Here we sit, 42 years later with Olympia drill press to the head hardcore punx Physique and their latest release The Evolution of Combat and I can’t help but be fascinated how we went from the simple, punching beat that provided the backbone to the Buzzcocks’ “You Tear Me Up” to the noisier than a motorway sounds of these modern raw-punk heroes.
Discharge gets all the credit for the D-beat but the impetus for this cacophony of eardrum destruction goes back to a few folx in Manchester singing about boredom, burgeoning sexuality and a sense of wistful misery.
So let’s talk Physique—a mind-melting whirlwind of disorienting, distort-o-rama hardcore that initially comes off more like a blender being played by a jackhammer than anything musical on first listen. They represent a current perfection of the evolution of a winding pathway through punk rock history that starts with the aforementioned Buzzcocks, winds it way through England to pick up notes of Discharge, Disorder, and Chaos UK, to then jump over to Japan where the form is further mutated by Gai, Confuse, and Swankys and finally landing in Portland where we see Atrocious Madness pick up the mantle and continue the march forward.

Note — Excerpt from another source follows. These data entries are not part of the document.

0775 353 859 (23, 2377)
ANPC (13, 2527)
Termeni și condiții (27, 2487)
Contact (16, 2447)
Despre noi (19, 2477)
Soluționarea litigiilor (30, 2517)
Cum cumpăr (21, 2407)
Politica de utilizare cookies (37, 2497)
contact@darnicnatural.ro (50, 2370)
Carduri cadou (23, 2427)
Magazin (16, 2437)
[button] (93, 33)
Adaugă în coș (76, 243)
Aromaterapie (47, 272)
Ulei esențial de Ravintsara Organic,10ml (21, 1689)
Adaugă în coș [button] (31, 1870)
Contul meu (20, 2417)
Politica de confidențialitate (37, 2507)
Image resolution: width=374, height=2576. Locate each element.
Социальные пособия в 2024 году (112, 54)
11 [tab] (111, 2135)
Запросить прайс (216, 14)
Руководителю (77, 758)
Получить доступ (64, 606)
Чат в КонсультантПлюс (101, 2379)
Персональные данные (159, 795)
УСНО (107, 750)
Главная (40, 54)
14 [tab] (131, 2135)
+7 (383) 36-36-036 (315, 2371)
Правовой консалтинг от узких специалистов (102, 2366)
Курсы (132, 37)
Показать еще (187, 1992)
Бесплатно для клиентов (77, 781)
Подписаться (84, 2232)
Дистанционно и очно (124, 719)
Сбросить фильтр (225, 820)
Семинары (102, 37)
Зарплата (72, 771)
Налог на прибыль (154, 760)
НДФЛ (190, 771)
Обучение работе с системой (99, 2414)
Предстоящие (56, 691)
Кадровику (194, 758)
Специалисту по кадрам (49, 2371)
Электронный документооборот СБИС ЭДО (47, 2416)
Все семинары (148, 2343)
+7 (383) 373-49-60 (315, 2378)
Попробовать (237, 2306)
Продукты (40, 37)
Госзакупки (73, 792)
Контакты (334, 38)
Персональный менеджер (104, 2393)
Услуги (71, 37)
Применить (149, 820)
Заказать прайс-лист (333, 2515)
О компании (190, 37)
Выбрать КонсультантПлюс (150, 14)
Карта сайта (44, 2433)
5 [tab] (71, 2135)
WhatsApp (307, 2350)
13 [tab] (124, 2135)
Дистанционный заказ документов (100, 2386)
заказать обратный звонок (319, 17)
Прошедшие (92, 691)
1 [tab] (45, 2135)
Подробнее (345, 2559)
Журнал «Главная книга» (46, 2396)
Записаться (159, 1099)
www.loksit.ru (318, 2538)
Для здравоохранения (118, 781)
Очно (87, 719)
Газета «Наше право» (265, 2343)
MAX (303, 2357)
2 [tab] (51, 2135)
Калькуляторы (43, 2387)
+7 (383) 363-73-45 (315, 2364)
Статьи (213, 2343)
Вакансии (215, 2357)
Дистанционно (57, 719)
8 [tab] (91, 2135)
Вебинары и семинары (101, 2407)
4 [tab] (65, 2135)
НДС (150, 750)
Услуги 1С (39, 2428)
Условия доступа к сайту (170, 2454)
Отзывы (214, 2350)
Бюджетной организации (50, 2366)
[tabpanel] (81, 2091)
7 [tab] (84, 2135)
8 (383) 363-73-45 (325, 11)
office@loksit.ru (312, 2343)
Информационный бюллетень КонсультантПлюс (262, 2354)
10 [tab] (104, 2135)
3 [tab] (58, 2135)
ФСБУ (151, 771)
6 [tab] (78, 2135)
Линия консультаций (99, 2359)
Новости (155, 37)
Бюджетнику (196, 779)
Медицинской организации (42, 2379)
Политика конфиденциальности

This is not for everyone, obviously. Shrill guitars and rapid fire drumming backing vocals that sound like they come from deep in the darkest corners of Broadmoor dripping with a primordial ooze of hopelessness probably isn’t going to appeal to the average hardcore fan concerned with stage dives and high fives. But it might—while the initial listen of this comes off like a swirling mess of noise not music a couple tumbles down this rabbit hole finds layers of hook-laden breakdowns and pummeling speedy hardcore becoming more apparent.
To be honest, the second song on the album (“Combat”) comes off more like a reverb and static-soaked Youth of Today than pure Disclose worship and I fucking love it.
All in all, The Evolution of Combat is a perfect more honed follow up to last year’s Punk Life is Shit—while it lacks a bit of the burliness evident in the prior release, it replaces it with a glass shattering short sharp shock attack that represents a fierce and primal auditory backlash against the ills of the world and one that’s well worth your time.